William Johnson published recently an excellent post: Out with the Old FICO Scoring System and In with the New. It triggered an excellent discussion on the FICO score itself, but also touched on many other issues, such as the role (and potential liability) of real estate agents evaluating credit report and providing clients with advice. I thought that this subject needs a further discussion.
But let me get back to the topic of this post. Is it OK for real estate agents to coach clients on how to improve FICO score? Let me start my reply with a question. Is it OK to give a client a self – serving advice? Is it OK to advice a client to go ahead with a sale of the property, while it might be better for him/her to refinance it or use an equity loan to satisfy client's immediate need?
To explain where I am going with my questions, let me tell the story that recently happened. A client in San Francisco wanted to refinance his house and cash out. He needed cash to help his wife to set up a business, as she lost her job and they needed additional income. They applied for “cash out refinancing” with a mortgage broker they knew and found out that the only loan they could receive was a high interest, sub-prime loan. The reason – their FICO credit rating dropped down as they excessively used credit cards following wife loosing a job. Based on the mortgage broker input clients realized that they will not be able to afford payments on a new amount. As rents went down and they had 30% equity, they decided to sell the house and rent an apartment. They were planning to use their proceeds to finance wife’s business. They didn’t know what else they could do.

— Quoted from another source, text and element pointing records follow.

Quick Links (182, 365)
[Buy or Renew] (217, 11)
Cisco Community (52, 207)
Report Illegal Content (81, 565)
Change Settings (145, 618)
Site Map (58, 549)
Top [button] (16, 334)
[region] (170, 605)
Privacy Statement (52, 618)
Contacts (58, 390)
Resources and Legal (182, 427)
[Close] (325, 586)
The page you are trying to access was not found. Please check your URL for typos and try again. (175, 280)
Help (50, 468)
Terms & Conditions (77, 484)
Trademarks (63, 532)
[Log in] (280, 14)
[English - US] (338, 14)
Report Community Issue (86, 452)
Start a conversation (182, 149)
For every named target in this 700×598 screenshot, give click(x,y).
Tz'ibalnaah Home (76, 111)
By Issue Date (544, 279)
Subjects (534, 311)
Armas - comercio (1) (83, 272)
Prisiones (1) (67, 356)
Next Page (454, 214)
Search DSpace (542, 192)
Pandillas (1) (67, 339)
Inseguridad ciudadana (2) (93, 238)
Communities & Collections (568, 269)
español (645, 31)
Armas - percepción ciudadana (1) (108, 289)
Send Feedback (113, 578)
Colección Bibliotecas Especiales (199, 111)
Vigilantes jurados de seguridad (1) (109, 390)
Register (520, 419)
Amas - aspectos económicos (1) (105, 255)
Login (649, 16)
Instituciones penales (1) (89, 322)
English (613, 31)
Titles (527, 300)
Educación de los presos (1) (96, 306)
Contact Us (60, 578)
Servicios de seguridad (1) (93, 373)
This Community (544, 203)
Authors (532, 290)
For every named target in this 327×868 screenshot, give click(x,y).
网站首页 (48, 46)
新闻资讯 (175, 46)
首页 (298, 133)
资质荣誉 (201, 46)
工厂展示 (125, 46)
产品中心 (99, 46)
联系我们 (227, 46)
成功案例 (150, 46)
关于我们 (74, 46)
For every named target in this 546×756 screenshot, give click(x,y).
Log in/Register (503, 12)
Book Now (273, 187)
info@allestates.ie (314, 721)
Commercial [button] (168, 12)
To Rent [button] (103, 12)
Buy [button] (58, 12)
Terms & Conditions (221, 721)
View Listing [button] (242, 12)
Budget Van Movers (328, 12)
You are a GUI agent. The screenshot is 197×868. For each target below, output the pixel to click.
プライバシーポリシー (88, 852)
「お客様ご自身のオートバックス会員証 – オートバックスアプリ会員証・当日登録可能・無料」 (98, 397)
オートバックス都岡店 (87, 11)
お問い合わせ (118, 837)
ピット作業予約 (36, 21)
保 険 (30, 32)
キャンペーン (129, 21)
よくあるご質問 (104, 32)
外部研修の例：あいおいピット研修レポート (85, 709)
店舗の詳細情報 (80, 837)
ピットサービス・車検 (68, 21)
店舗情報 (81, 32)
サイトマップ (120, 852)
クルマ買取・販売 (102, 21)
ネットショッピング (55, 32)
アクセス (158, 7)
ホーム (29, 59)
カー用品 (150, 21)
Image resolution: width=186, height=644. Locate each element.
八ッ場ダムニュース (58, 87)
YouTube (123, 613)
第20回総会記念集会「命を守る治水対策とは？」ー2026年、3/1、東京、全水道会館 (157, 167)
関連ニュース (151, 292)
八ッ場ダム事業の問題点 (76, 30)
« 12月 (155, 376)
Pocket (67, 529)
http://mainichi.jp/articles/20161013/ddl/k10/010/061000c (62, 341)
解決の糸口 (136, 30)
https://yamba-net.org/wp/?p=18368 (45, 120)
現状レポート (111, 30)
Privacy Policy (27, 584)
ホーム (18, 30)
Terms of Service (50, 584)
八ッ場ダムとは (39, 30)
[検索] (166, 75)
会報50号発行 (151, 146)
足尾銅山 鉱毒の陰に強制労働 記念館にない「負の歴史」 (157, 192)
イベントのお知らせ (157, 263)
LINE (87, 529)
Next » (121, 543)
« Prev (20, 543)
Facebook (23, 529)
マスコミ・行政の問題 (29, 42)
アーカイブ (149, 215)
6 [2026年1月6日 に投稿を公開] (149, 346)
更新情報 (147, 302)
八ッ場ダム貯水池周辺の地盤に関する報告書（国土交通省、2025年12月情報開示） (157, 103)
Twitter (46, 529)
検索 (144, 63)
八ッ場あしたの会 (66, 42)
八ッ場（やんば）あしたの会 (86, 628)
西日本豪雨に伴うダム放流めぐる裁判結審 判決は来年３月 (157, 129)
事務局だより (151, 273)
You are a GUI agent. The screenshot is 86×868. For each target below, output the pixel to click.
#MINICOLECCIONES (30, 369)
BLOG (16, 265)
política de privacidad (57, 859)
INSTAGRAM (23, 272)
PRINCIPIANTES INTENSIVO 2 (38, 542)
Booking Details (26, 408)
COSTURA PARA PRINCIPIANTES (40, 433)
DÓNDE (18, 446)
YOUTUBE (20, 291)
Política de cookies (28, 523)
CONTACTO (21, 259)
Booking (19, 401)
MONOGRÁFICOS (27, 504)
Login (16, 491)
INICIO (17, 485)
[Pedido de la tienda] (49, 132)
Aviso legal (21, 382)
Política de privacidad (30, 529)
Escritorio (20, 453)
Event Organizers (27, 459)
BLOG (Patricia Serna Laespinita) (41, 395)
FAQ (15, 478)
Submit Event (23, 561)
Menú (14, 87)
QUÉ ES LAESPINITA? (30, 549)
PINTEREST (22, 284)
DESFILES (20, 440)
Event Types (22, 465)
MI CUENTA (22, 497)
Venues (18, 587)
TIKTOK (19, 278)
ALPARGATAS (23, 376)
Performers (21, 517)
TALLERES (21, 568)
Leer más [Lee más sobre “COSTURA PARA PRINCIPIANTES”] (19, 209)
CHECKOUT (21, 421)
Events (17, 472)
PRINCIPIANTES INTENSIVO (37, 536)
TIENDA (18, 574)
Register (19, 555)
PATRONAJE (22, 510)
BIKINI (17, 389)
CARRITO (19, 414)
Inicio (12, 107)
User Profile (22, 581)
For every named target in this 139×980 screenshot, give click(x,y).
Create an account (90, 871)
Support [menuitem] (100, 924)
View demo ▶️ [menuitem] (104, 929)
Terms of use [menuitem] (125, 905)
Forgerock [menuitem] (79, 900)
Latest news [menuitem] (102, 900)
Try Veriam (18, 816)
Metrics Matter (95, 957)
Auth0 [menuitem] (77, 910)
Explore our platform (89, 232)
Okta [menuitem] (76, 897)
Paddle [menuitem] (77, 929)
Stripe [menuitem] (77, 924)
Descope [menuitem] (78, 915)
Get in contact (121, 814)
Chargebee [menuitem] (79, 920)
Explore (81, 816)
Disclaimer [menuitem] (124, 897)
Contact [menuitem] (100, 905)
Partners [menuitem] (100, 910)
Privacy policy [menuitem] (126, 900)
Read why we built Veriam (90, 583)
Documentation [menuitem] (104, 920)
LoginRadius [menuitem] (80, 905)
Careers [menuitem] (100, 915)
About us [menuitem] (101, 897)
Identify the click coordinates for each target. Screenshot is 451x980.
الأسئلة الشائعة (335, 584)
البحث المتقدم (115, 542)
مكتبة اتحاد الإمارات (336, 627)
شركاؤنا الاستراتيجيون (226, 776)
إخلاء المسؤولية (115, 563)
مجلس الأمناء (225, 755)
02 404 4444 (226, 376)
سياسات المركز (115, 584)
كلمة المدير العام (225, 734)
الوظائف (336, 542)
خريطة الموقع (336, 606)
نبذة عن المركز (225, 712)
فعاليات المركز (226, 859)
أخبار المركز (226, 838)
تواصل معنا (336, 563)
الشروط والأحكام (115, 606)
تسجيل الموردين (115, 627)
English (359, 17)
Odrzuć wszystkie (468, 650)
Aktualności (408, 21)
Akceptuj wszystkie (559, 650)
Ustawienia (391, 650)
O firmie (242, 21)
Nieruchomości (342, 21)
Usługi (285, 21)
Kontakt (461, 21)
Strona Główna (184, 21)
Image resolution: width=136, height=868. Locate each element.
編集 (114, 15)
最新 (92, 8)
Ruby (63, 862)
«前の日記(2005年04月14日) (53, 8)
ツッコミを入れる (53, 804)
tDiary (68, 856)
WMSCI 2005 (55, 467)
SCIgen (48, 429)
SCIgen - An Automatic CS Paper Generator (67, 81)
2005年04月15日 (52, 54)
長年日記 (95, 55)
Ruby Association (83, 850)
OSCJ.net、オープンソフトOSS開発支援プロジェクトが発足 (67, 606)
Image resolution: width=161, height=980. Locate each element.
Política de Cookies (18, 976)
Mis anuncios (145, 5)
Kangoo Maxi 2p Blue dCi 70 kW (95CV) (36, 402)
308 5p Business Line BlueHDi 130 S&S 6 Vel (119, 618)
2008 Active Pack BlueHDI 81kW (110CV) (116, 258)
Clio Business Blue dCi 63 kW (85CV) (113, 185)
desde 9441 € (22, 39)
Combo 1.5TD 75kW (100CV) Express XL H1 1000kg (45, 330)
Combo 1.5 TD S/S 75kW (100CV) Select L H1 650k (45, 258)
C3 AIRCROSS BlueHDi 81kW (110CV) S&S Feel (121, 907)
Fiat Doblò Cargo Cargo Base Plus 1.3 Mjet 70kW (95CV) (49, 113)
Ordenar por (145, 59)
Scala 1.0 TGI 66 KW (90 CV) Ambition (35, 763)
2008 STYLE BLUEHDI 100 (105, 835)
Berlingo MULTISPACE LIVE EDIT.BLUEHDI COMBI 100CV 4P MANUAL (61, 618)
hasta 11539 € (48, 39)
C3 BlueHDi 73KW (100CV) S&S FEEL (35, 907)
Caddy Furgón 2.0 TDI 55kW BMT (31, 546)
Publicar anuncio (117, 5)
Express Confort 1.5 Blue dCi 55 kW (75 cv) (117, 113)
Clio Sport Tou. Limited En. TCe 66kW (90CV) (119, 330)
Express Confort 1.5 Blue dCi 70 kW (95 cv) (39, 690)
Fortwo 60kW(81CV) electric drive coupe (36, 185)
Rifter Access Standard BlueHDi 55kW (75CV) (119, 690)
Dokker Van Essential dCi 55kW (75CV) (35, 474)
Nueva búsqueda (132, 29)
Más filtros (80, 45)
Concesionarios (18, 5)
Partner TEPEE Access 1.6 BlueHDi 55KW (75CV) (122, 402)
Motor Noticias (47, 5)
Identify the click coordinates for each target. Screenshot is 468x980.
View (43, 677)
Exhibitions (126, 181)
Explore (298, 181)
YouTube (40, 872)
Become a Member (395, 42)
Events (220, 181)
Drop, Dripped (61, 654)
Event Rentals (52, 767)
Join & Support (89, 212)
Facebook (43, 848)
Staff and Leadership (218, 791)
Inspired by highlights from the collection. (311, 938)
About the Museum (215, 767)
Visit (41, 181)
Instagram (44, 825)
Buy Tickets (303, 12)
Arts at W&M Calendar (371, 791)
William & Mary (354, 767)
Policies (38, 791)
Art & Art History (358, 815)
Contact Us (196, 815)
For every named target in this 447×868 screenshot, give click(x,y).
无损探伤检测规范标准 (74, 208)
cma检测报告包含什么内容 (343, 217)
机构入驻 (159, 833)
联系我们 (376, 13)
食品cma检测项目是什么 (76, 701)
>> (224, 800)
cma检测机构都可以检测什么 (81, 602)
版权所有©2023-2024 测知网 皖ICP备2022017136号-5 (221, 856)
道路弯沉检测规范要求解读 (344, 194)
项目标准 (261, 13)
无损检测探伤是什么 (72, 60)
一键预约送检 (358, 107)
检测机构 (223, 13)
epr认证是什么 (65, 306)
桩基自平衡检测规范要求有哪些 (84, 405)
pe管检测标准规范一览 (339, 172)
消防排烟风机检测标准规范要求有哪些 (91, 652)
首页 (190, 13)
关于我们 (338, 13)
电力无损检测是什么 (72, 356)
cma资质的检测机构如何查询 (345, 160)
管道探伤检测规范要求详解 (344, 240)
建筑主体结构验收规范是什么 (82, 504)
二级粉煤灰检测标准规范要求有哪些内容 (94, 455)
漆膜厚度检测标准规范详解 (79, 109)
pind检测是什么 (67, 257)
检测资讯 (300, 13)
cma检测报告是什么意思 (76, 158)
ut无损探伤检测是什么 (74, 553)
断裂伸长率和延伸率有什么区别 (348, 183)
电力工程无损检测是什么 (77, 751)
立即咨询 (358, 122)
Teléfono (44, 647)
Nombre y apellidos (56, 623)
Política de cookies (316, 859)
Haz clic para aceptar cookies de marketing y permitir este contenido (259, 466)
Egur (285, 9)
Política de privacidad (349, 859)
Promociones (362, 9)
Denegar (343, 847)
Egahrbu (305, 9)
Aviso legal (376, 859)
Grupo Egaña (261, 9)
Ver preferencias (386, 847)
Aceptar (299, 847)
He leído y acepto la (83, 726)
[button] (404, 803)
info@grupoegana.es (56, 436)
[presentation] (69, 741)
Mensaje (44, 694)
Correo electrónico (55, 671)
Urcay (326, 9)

They went to a local real estate office and asked for help in listing their house. Their listing agent discussed the sale with them and happened to ask what are they are planning to do 5, 10, 20 years from now. Clients told him that they would like to buy a house again, as soon as their financial situation improves. Agent, the Bay Area native, knew about hundreds of clients who sold their homes for different reasons and after few years when they tried to buy again, prices went out of their reach. So, he asked his new prospects if he could see their credit report. He analyzed reports, asked additional questions and ran debt payment simulations. Listing agent realized, that’s by appropriate management of clients’ credit, it should be possible for them to improve their credit within 6 to12 months. They didn’t have any late payments and their credit score dropped because they “maxed out” several credit cards. To make a long story short – the listing agent was able to guide clients to improve their FICO score and borrow against the equity. The wife took a part time job to make sure that they could meet their monthly obligations. Within 12 months their credit improved and they were able to refinance with a good rate and monthly payments they could afford.
The listing agent I am writing about happened to have enough credit repair knowledge to guide his clients to a better solution – a better for them, not necessarily better for him, as he lost a commission from sale of the house. He received (a much smaller) loan referral fee (one year later) and he made his clients very, very happy. For your information – the agent didn’t have all the answers and he did not consider himself a credit report expert. However, he knew enough to ask additional questions. He heard about credit repair and simulation tools to simulate an impact of different credit repair actions to ask his mortgage broker for help. He deferred the immediate income from the sale of clients’ house, but he made an important step in building his reputation as a “problem solver”.
What would you do in this situation? Would you help client to solve their problem the way they formulated it (sale of their house), or you would make sure that you understand your clients situation well enough to be able to tell them that other options might work better for them?
As we all know, real estate is changing. More of us compete for clients than ever before. We can differentiate ourselves by providing additional services to our clients. Obviously, we have to focus as we cannot be experts on anything our client might ask for. But clients are learning more every day because of Internet. Can we afford to stay behind?
Let me add one more point. Many might not realize that our ability to show credit reports to clients is very new. Until 2001 all credit reports were secret and lenders were under the obligation from the Fair Isaac Company not to disclose them to clients. So, it is a very recent history that we can discuss credit reports with our clients at all. Let’s take advantage of this relatively knew option and learn enough to read and analyze credit reports to be able to help our clients to understand FICO score and to improve it. If this is not an alternative for you make sure that among your close associates are credit experts that can help you and your clients.